This repository serves as a record of my academic journey in ENPM673 during the Spring of 2023. It includes my solutions and code submissions for all projects. Each project has its dedicated folder with accompanying documentation and resources.
The Perception course delves into Classic Computer Vision principles and fundamental deep learning techniques. The curriculum emphasizes enhancing autonomous systems like robots, self-driving cars, and smart cameras. Hands-on projects cover practical applications, such as lane detection and constructing 3D models from 2D images.
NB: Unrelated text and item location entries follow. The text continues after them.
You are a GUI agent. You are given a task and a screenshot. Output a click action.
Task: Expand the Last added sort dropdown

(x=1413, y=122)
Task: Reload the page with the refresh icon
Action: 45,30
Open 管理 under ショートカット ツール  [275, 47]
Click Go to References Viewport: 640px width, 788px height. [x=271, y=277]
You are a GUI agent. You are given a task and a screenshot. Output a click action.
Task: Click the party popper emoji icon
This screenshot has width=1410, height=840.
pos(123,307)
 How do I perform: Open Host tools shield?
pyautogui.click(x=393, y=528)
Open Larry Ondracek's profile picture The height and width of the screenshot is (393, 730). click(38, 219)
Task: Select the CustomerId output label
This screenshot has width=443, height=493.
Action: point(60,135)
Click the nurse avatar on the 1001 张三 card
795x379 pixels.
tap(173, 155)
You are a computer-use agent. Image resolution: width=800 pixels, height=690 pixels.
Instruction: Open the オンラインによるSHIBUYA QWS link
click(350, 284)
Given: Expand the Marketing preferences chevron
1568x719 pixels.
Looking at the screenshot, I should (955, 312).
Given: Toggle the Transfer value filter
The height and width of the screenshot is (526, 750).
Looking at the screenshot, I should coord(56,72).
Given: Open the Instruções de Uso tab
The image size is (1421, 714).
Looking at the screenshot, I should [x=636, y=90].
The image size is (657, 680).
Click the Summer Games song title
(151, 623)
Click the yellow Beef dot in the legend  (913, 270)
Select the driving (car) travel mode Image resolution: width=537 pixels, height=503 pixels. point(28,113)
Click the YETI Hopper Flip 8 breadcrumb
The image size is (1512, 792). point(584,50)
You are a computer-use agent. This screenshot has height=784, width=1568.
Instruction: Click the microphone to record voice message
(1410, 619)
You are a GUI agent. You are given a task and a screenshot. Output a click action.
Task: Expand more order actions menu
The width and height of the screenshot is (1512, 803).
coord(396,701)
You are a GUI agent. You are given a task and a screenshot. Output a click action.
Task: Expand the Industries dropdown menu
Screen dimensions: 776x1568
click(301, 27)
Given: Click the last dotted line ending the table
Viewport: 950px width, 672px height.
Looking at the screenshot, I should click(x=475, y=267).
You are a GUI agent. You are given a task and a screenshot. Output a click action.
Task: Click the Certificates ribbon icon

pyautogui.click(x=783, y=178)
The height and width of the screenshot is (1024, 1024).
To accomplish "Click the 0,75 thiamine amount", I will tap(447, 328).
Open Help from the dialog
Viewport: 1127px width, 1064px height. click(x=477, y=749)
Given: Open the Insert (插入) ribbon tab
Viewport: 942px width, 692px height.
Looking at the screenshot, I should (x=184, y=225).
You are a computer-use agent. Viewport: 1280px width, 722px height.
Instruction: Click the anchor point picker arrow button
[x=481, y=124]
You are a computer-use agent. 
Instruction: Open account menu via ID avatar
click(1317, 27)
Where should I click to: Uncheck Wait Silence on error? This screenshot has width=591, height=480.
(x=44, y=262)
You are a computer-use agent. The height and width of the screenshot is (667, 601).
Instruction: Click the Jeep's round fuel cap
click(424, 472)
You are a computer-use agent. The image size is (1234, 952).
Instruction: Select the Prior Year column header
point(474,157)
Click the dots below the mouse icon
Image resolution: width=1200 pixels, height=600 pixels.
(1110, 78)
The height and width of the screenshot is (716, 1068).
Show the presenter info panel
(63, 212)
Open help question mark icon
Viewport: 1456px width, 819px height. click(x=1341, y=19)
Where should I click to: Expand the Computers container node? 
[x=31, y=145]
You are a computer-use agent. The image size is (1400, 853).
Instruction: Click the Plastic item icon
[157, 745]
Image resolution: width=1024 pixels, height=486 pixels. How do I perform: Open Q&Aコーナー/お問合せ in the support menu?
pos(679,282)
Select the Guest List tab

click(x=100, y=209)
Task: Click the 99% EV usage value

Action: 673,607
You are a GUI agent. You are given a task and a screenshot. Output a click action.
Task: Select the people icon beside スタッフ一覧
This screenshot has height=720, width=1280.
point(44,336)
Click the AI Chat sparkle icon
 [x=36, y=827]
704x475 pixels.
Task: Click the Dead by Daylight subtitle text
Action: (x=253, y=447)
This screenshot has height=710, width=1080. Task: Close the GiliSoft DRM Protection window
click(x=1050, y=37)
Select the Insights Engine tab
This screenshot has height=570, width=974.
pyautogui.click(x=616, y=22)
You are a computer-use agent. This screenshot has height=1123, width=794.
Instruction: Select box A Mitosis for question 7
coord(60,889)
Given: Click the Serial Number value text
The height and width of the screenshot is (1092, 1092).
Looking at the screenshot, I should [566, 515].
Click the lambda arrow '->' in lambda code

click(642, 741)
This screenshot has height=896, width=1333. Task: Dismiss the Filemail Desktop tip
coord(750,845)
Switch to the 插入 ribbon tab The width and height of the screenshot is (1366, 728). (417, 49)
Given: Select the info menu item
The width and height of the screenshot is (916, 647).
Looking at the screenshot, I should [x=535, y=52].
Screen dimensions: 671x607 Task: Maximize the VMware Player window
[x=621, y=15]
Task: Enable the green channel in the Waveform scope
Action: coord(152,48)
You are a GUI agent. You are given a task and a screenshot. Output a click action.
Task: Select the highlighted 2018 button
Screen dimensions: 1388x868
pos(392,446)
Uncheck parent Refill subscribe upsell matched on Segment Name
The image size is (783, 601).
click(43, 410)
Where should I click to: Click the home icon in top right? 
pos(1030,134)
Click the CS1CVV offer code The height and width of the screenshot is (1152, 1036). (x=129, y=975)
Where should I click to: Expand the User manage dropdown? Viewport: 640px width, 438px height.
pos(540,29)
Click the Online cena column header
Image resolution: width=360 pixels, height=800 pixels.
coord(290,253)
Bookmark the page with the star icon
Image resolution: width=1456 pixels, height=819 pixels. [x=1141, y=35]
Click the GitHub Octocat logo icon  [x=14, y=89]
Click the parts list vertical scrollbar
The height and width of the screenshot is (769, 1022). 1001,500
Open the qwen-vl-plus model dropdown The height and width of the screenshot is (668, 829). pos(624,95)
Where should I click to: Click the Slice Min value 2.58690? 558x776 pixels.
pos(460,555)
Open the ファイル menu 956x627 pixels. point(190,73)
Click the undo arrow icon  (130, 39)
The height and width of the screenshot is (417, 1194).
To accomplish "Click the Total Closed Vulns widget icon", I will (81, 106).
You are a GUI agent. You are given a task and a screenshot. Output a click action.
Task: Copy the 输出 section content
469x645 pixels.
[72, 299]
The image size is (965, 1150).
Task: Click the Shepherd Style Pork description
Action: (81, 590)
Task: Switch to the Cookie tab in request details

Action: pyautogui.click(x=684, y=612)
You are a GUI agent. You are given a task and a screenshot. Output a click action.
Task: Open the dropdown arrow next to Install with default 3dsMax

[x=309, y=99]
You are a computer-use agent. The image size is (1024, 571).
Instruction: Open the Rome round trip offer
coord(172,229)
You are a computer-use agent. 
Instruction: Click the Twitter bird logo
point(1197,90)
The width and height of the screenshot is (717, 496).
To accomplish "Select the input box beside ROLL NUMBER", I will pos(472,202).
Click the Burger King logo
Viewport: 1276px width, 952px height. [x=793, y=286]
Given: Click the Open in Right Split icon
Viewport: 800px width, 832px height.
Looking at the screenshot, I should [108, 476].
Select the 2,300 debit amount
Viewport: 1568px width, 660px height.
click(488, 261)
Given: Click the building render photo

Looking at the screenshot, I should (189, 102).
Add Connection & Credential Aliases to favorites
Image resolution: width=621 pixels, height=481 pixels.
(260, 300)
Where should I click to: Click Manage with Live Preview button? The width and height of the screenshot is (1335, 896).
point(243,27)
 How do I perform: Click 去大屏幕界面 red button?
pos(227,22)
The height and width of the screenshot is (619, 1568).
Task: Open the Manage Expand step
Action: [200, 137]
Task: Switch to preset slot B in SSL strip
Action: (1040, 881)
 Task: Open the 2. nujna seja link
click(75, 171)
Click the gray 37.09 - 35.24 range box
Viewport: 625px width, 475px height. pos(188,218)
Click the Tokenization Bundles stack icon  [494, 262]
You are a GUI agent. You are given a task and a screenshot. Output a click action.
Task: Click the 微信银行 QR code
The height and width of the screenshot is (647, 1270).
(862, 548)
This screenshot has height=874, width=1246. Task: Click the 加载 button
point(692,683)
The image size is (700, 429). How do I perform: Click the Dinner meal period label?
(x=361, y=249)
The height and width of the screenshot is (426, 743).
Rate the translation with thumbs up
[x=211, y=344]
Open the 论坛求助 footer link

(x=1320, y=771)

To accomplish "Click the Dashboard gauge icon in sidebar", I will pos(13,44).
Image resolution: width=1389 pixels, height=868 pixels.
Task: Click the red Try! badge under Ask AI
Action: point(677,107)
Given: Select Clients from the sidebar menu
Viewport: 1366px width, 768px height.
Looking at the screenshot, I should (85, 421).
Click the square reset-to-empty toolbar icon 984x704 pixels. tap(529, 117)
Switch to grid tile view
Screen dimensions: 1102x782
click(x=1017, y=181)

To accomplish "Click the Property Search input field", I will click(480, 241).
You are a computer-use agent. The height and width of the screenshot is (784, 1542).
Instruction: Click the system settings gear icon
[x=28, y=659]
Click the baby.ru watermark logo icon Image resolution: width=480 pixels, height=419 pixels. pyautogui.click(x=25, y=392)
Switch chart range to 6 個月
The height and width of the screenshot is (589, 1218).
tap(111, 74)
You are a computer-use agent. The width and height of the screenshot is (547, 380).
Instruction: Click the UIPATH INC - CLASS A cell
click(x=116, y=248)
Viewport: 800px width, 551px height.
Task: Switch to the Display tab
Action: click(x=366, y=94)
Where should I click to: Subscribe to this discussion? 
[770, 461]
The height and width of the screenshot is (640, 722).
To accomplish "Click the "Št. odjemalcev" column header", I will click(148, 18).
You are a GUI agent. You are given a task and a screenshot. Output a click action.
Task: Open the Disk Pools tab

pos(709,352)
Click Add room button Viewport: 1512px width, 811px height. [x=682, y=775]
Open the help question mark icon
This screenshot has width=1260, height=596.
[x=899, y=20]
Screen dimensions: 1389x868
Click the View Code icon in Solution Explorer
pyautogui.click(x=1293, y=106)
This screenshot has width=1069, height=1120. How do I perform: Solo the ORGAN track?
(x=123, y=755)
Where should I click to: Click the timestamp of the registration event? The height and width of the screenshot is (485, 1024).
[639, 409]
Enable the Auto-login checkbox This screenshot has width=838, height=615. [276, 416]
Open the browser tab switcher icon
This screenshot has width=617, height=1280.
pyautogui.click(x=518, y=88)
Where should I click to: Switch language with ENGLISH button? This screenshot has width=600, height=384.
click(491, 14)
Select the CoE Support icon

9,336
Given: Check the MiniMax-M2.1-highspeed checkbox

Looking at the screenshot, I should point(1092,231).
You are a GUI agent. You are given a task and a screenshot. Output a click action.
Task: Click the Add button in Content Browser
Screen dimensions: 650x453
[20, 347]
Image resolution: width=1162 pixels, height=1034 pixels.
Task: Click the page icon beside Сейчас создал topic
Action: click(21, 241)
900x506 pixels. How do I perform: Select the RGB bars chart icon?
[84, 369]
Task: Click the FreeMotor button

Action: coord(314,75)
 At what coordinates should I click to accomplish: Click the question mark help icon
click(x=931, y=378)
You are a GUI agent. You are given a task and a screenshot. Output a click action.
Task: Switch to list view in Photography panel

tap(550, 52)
The course aims to provide a comprehensive understanding of perception in autonomous systems, blending theoretical knowledge with practical skills.
-
Curve Fitting and Trend Analysis:
- Optimal trend line identification for a set of data points through curve fitting.
-
Image Feature Recognition:
- Recognition of key features in images, including corners, edges, and straight lines.
-
3D Object Estimation:
- Estimation of 3D information for objects based on their 2D images.
-
Object Motion Metrics:
- Calculation of motion metrics for objects, covering speed and direction using camera feeds.
-
Camera Pose Estimation:
- Conducting camera pose estimation for spatial understanding.
-
Basic Image-based Machine Learning:
- Application of fundamental machine learning techniques to image-related tasks.
The course structure includes four distinct projects, each outlined below.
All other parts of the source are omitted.